Sammelband "Global Pop"

Der Sound unserer Gegenwart

Youssou N'Dour , senegalesischer Sänger und Komponist, bei einem Auftritt
Youssou N'Dour ist ein gutes Beispiel dafür, weshalb "Global Pop" der treffendere Begriff als "Weltmusik" ist. © picture alliance / dpa
Olga Hochweis im Gespräch mit Carsten Beyer  · 06.04.2017
"Weltmusik": Unter diesem Label wurde bislang subsumiert, was nicht in das übliche Schema des Pop angelsächsischer Prägung passte. Doch aus der einstigen Nischenmusik ist längst ein weltumspannendes Phänomen geworden.
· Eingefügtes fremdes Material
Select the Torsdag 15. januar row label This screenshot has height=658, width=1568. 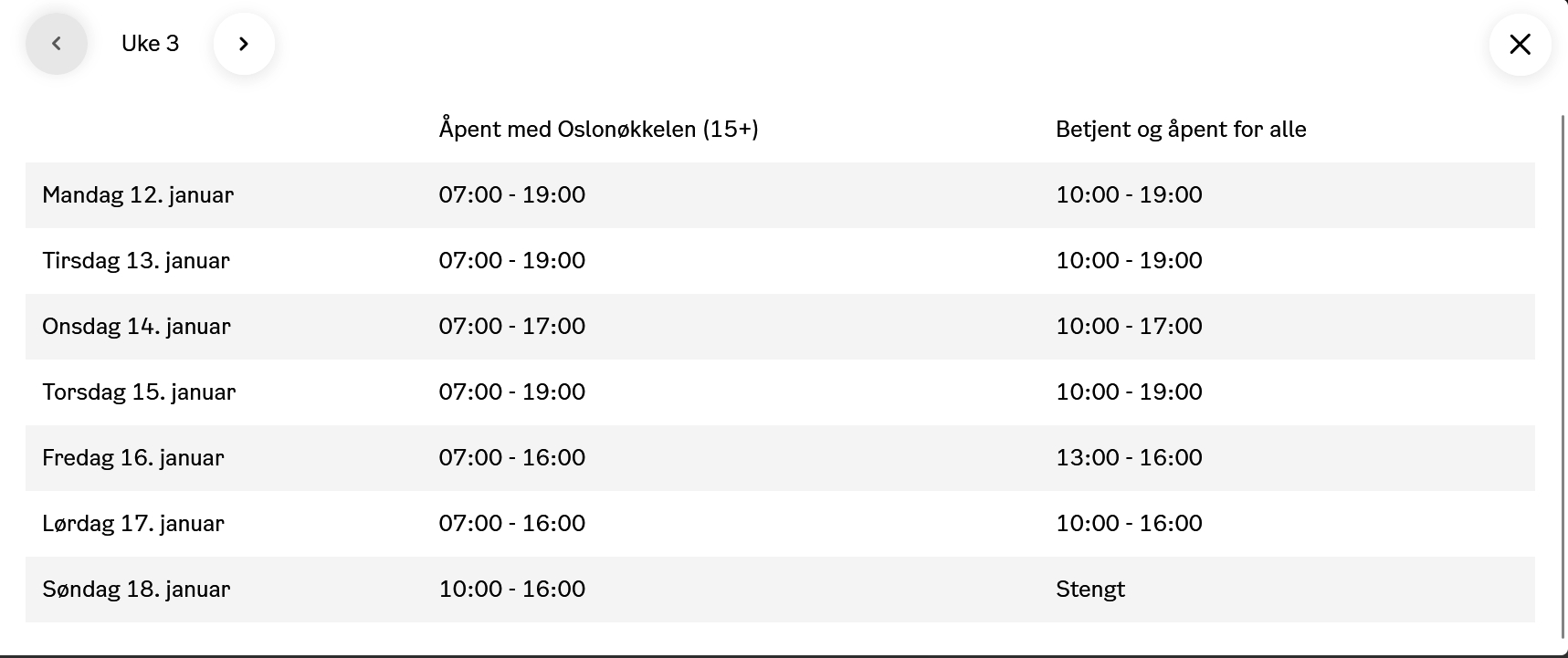click(139, 392)
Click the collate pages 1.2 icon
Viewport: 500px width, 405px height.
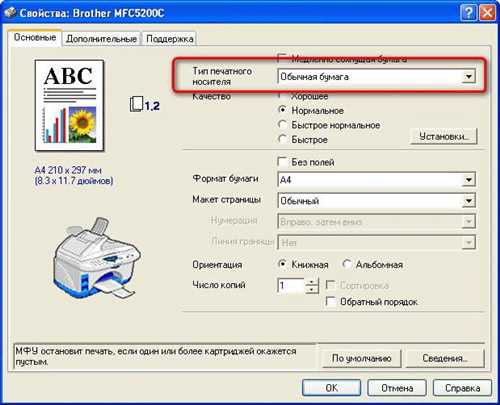(x=144, y=104)
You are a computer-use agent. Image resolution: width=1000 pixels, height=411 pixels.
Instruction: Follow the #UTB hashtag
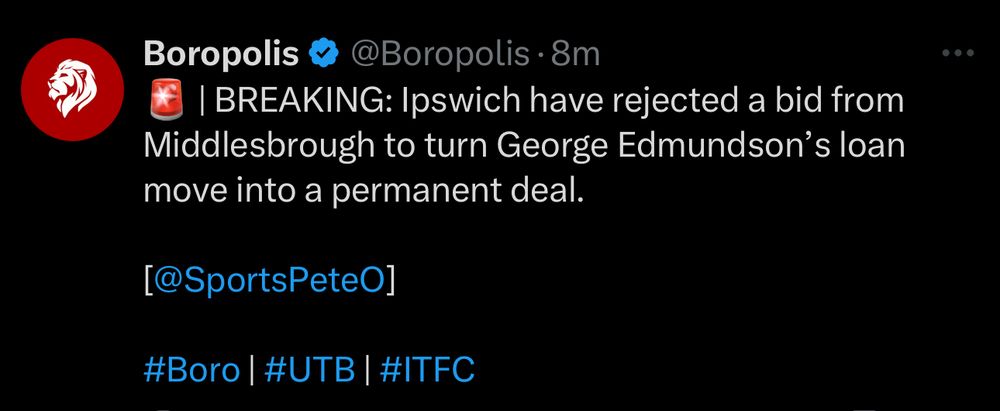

Diese Entwicklung erklärt der Essayband "Global Pop".
Mitte der 1980er-Jahre tauchte der Begriff der "Weltmusik" auf und ist seither umstritten. "Heute kann jeder sein Produzent sein überall in der Welt", sagt die Musikjournalistin Olga Hochweis im Deutschlandradio Kultur über die Veränderungen auf dem Musikmarkt.
Die Verfügbarkeit musikalischer Sounds, etwa durch Sampling, führe zu extremen Wechselwirkungen in alle Himmelsrichtungen und zu "Musikhybriden jenseits jeder Ethnie zu etwas Transnationalem nicht zuletzt gerade im Pop".
Die Weltmusik habe sich dadurch emanzipiert und sei zum "Sound unserer Zeit" geworden, sagt Hochweis. Deshalb passe der Begriff "Global Pop" heute viel besser.

Neue Perspektiven

"Global Pop" heißt auch ein Sammelband mit Essays, herausgegeben von den Politologen Claus Leggewie und Erik Meyer. An dem interdisziplinären Buchprojekt waren 40 Autoren beteiligt, darunter neben Musikforschern und -Multiplikatoren auch Politikwissenschaftler, Ethnologen, Kulturwissenschaftler und Soziologen.
"Das bringt eine Menge Perspektiven, ästhetische, soziale, ökonomische und es reicht thematisch von der Spiritualität bis hin zu dieser bewussten Vermarktung, etwa von Gipsy-Klischees", sagt Hochweis über den Band.
"Ein ganz komplexes Feld, das natürlich auch Einfluss nimmt auf den Stil, in dem diese Artikel geschrieben sind, manchmal etwas akademisch." Aber die Lektüre rege dazu an, das Geschriebene musikalisch nachzuvollziehen.
Das Buch ist unterteilt in vier große Abschnitte, in denen einerseits grundlegende Begriffe wie Weltmusik, Crossover, Fusion oder Sampling erklärt werden, und andererseits in den musiktheoretischen und gesellschaftspolitischen Kontext eingeordnet werden. In einem Abschnitt werden wichtige Vermittler und Akteure der frühen Weltmusikszene wie Peter Gabriel (Womad und Real World Records) oder der New Yorker Brian Shimkowitz ("Awesome Tapes from Africa") porträtiert.
Cover "Global Pop", hrsg. von Claus Leggewie und Erik Meyer
Cover "Global Pop", hrsg. von Claus Leggewie und Erik Meyer© J.B. Metzler Verlag
Ein anderer Abschnitt macht deutlich, warum gerade "Global Pop" ein musikalisches Abbild unserer Gegenwart darstellt, die von Digitalisierung und Migrationsströmen geprägt ist.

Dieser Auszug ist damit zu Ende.